** start of Text shown **

Gatluok Gai and Gabriel Tanginye offer typical profiles of current, and likely future, rebel militia leadership—both are Nuer and were formerly in cahoots with Khartoum after the 1991 split. Both of these commanders, along with David Yauyau, a Murele rebel from Jonglei State, are currently in the process of making peace with the SPLA, which will absorb their troops into an already bloated force of questionable command and control. This is probably the least bad option, since crushing them militarily is unlikely. However, it sends a clear message that all a disgruntled soldier (or individual) needs to do to obtain a high-ranking position in the SPLA is to pick a grievance against the state and find armed men—both of which are in abundance.

Then there is Peter Gatdet. Gatdet is a Nuer warlord, and along with his mentor Paulino Matiep (now chief of staff of the SPLA), a former stooge of Khartoum long involved in the high stakes politico-military operations in oil-rich Unity State for reasons of personal financial gain. In the 1980s, Khartoum deployed him to Iraq to fight with Saddam Hussein's Baathists against the Iranians. Although he was integrated into the SPLA after the CPA, he defected in March 2011, forming the South Sudan Liberation Army (SSLA), and has since been wreaking havoc in his native Unity State with what is widely believed to be Khartoum's support. It is probably no coincidence that the Abyei offensive was launched shortly after the SPLA were tied up fighting Gatdet's forces.

Although these rebel groups, Gatdet included, threaten oil production in Unity and Upper Nile States, militarily they offer little threat to the central government itself in South Sudan. Khartoum will continue their disruptive tactics of fostering low-level insurgencies, and Juba will regard it as an annoyance rather than an existential menace. Gatdet's rebellion, however, stands out for a different reason: the Mayom Declaration he announced in March. Named after his home county in Unity State, the declaration lists grievances against the government in Juba. It accuses the government of corruption, mismanagement, and tribal political exclusion—in effect saying the future of southern Sudan will be a Dinka-dominated, one-party state where the perks of government are felt through tribal patronage networks. What makes these statements so dangerous is that most people in southern Sudan agree with Peter Gatdet. In my discussions with various Nuer associates, their responses were remarkably similar: Peter Gatdet is the wrong man, conducting his revolt at the wrong time, but he has the right message.

** end of Text shown **
** start of Information provided **

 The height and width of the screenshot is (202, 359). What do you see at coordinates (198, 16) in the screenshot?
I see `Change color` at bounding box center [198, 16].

** end of Information provided **

**Short task 1:** Please copy the passage on South Sudan's rebel militias word for word, from "Then there is" to "fighting Gatdet's forces.".
**Short task 2:** In the passage on South Sudan's rebel militias, what group did Peter Gatdet form after defecting from the SPLA?

**Task output 1:**
Then there is Peter Gatdet. Gatdet is a Nuer warlord, and along with his mentor Paulino Matiep (now chief of staff of the SPLA), a former stooge of Khartoum long involved in the high stakes politico-military operations in oil-rich Unity State for reasons of personal financial gain. In the 1980s, Khartoum deployed him to Iraq to fight with Saddam Hussein's Baathists against the Iranians. Although he was integrated into the SPLA after the CPA, he defected in March 2011, forming the South Sudan Liberation Army (SSLA), and has since been wreaking havoc in his native Unity State with what is widely believed to be Khartoum's support. It is probably no coincidence that the Abyei offensive was launched shortly after the SPLA were tied up fighting Gatdet's forces.

**Task output 2:** The South Sudan Liberation Army (SSLA)